Deals between Cingular, Nokia, Siemens and Ericcson had been expected since October, when Cingular said it would be spending $3 billion to rebuild its telephone network. Cingular said at the time that Nokia, Siemens and Ericsson would be the "primary suppliers" of the equipment. Cingular hopes to finish building the network by 2004.
But the total dollar figures in the deals unveiled Monday put Cingular's totals so far at $3.5 billion, conservatively, at least a half-billion dollars more than the amount Cingular said it would spend on Oct. 30. Nilsson said he had no comment.
"We're not providing terms of the deal," Nilsson said. "We're sticking to what the Oct. 30 announcement said."
Most carriers are building the networks in two stages. Carriers like Cingular plan to first install GPRS (General Packet Radio Service), which lets people access the Web at speeds of about 56kbps, or about six times faster than is possible now. The next phase, known as 3G, or third generation, involves adding more equipment so wireless users can get up to 144kbps speeds, the speed of a typical broadband connection.
Some of these networks are already running.

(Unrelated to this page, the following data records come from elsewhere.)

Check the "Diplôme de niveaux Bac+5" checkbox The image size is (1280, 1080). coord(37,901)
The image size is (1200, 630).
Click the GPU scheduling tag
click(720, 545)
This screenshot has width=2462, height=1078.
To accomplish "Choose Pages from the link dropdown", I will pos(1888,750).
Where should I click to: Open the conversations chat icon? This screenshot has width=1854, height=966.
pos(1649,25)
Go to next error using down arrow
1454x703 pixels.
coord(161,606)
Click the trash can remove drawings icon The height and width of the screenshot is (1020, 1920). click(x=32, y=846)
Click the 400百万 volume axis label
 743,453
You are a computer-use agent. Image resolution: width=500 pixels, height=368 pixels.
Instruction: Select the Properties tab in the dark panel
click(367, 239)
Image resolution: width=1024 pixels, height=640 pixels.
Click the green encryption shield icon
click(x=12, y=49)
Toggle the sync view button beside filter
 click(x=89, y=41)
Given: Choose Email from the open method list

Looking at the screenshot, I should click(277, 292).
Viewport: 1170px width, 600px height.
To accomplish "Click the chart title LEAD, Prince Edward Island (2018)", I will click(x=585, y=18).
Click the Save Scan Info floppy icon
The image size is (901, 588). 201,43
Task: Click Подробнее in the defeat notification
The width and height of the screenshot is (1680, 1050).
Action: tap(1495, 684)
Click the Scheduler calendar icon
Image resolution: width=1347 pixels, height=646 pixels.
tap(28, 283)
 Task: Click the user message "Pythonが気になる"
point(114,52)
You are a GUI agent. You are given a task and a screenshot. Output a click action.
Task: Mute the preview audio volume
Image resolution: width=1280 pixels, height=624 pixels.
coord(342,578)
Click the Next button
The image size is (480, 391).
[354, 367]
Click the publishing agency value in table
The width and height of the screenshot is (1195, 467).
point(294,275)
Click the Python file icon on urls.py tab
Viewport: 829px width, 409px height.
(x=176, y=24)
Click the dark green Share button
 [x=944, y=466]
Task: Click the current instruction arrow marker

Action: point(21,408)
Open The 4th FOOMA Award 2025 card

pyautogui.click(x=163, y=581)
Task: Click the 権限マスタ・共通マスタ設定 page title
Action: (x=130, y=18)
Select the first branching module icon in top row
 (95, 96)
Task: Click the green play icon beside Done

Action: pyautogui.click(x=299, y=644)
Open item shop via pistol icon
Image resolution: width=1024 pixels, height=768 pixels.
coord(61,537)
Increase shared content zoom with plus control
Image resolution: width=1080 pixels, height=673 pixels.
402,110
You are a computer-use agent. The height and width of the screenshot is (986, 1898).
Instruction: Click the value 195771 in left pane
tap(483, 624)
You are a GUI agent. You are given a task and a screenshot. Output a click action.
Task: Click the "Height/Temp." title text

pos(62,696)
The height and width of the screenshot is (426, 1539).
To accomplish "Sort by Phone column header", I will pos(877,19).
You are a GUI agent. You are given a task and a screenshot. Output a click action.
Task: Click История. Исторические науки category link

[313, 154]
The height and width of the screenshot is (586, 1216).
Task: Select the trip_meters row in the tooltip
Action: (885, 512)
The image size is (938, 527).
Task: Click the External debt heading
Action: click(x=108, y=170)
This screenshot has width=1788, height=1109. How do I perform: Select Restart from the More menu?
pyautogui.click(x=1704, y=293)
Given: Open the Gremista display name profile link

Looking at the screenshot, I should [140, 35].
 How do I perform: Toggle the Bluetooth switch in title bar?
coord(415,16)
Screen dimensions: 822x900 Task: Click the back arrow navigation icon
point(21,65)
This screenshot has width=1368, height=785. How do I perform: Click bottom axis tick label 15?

Pieces of Cingular's GPRS network are available in Seattle, Las Vegas, North Carolina and South Carolina, coastal Georgia, and eastern Tennessee. The company plans to have the GPRS network available nationwide by 2004.
AT&T Wireless said its GPRS network is now in cities located in and around Seattle, Phoenix, Las Vegas, Detroit, Florida and Portland, Ore. The company expects to launch the rest of its national network by the end of next year. Nokia is helping to supply AT&T with the needed equipment. AT&T spokesman Ritch Blasi did not reveal how much Nokia network gear Ma Bell has purchased.
Last month, VoiceStream Wireless launched its nationwide GPRS network. It unveiled a new series of services, called "iStream," which lets people connect to the faster network and access their Microsoft Outlook and Lotus Notes e-mail programs. Customers will have to buy new phones to use the service, which will cost between $3 and $40 a month.